Pese al nefasto plan de estudios, la ausencia de prácticas, la claudicación didáctica del 90% del profesorado y las amenazas externas de un paro rampante en la profesión, los hermosos compañeros que encontré en la carrera –y en las partidas de mus y de continental de la cafetería- me confirmaron que aquello era lo que yo quería hacer en la vida. La volcánica ilusión veinteañera continuó con el arranque de mi primer trabajo con nómina en un periódico, donde los turnos estajanovistas, el salario
seiscientoseurista y el cinismo de las
vacas sagradas de la redacción eran figuras diminutas comparadas con la vibración que me producía correr derrapando por los pasillos, en busca de una nueva página impresa de nuestro cuadernillo de deportes.

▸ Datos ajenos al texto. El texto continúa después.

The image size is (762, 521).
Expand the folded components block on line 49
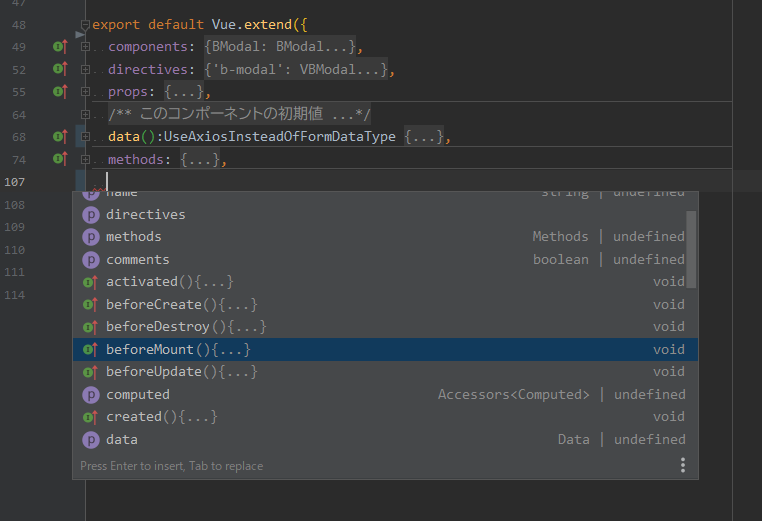(x=86, y=47)
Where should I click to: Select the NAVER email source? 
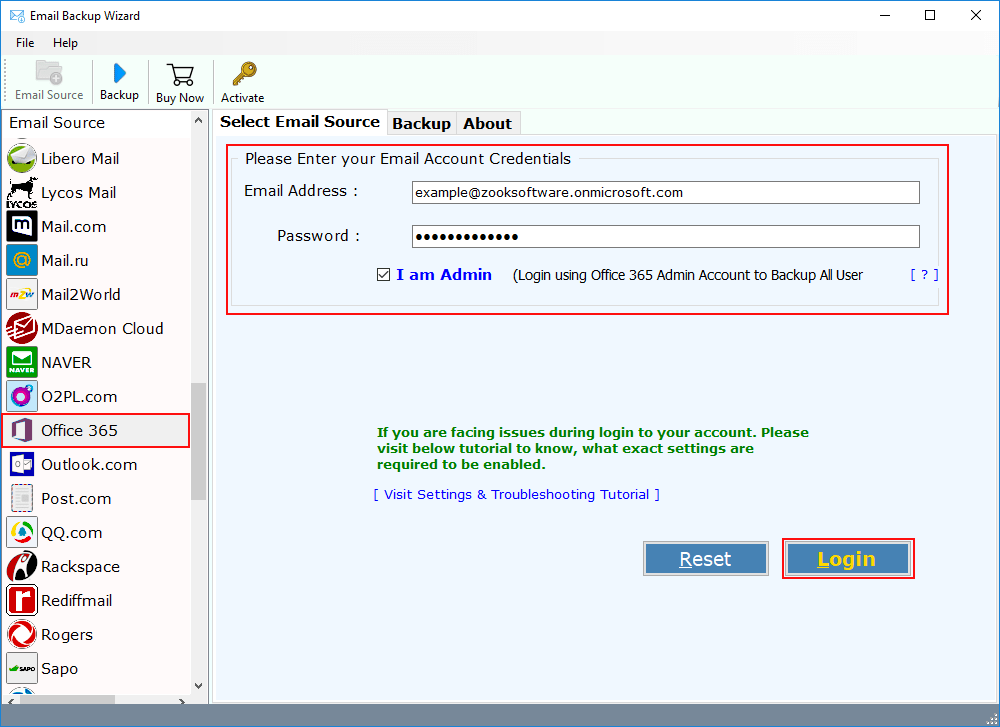(66, 362)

Me fui fuera, me divertí con las inmensas posibilidades de dar rienda suelta a mi verborrea paranoica, haciendo los “Directos” en Internet de multitud de eventos deportivos; volví a la tierra propia, que pronto dejó de ser prometida; abandoné el gremio una temporada por el falso tótem de un trabajo de comercial-embaucador, de dinero fácil; regresé al periodismo, ahora con peores condiciones, choqué con jefes, me hice de un comité de empresa, choqué con más jefes, decidí largarme otra vez fuera y en esas estoy, ahora como órgano de propaganda comunicativa de una de esas multinacionales-ministerio, cuya jerga tecnócrata se me escapa y con menos imaginación que Aznar de niño. A veces me aburro, otras no. Aprovecho la sinrazón del modelo de ejecutivos a mi alrededor para colorear el espíritu con munición cómica, mientras me sigo alimentando de información, información, información. No sé por dónde bajará el río en el futuro, pero yo seguiré siempre pegado a un buen artículo de un periódico o a la dulce cantinela de un seductor programa de radio. ¡Viva el periodismo manque pierda!